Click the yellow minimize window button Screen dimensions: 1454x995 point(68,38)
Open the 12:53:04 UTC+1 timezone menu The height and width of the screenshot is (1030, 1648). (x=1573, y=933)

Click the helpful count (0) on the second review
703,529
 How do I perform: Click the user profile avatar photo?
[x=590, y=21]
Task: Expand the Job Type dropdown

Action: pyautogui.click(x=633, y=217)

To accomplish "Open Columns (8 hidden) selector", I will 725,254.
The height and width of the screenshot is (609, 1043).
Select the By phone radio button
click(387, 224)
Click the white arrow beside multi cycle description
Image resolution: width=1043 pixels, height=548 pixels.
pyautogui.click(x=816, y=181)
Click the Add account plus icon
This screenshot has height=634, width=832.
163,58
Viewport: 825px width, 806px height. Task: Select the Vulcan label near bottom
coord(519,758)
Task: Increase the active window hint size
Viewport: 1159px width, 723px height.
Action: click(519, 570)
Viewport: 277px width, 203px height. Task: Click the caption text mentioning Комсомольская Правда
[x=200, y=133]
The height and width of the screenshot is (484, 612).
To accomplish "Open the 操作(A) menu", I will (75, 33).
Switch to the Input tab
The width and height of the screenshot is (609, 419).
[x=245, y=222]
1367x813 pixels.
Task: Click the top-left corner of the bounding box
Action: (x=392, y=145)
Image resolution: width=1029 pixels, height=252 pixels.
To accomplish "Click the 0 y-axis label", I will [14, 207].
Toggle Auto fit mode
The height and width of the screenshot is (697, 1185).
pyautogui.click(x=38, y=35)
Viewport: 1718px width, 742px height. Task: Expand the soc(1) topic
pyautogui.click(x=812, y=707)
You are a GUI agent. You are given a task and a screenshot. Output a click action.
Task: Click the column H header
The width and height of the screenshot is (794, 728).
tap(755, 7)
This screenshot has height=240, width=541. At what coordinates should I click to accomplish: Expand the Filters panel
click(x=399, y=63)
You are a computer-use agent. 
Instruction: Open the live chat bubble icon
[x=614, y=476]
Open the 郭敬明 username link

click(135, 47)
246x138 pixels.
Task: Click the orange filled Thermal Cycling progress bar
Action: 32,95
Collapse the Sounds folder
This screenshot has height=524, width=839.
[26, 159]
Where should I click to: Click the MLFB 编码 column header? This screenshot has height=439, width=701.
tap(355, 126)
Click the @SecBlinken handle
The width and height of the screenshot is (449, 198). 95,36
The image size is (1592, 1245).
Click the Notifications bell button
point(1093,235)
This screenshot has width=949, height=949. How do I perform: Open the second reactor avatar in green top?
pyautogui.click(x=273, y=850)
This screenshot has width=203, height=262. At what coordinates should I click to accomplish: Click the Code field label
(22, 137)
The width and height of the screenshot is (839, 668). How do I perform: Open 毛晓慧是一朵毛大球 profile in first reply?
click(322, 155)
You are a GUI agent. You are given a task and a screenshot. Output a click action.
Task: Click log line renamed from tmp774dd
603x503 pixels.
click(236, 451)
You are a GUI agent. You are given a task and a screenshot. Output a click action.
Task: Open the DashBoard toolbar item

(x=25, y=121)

AIM OF THE EXERCISE: Reproduce verbatim the lines of the records between the line containing "Click the helpful" and the line containing "coord(519,758)", inclusive.

RESPONSE TO THE EXERCISE:
Click the helpful count (0) on the second review
703,529
 How do I perform: Click the user profile avatar photo?
[x=590, y=21]
Task: Expand the Job Type dropdown

Action: pyautogui.click(x=633, y=217)

To accomplish "Open Columns (8 hidden) selector", I will 725,254.
The height and width of the screenshot is (609, 1043).
Select the By phone radio button
click(387, 224)
Click the white arrow beside multi cycle description
Image resolution: width=1043 pixels, height=548 pixels.
pyautogui.click(x=816, y=181)
Click the Add account plus icon
This screenshot has height=634, width=832.
163,58
Viewport: 825px width, 806px height. Task: Select the Vulcan label near bottom
coord(519,758)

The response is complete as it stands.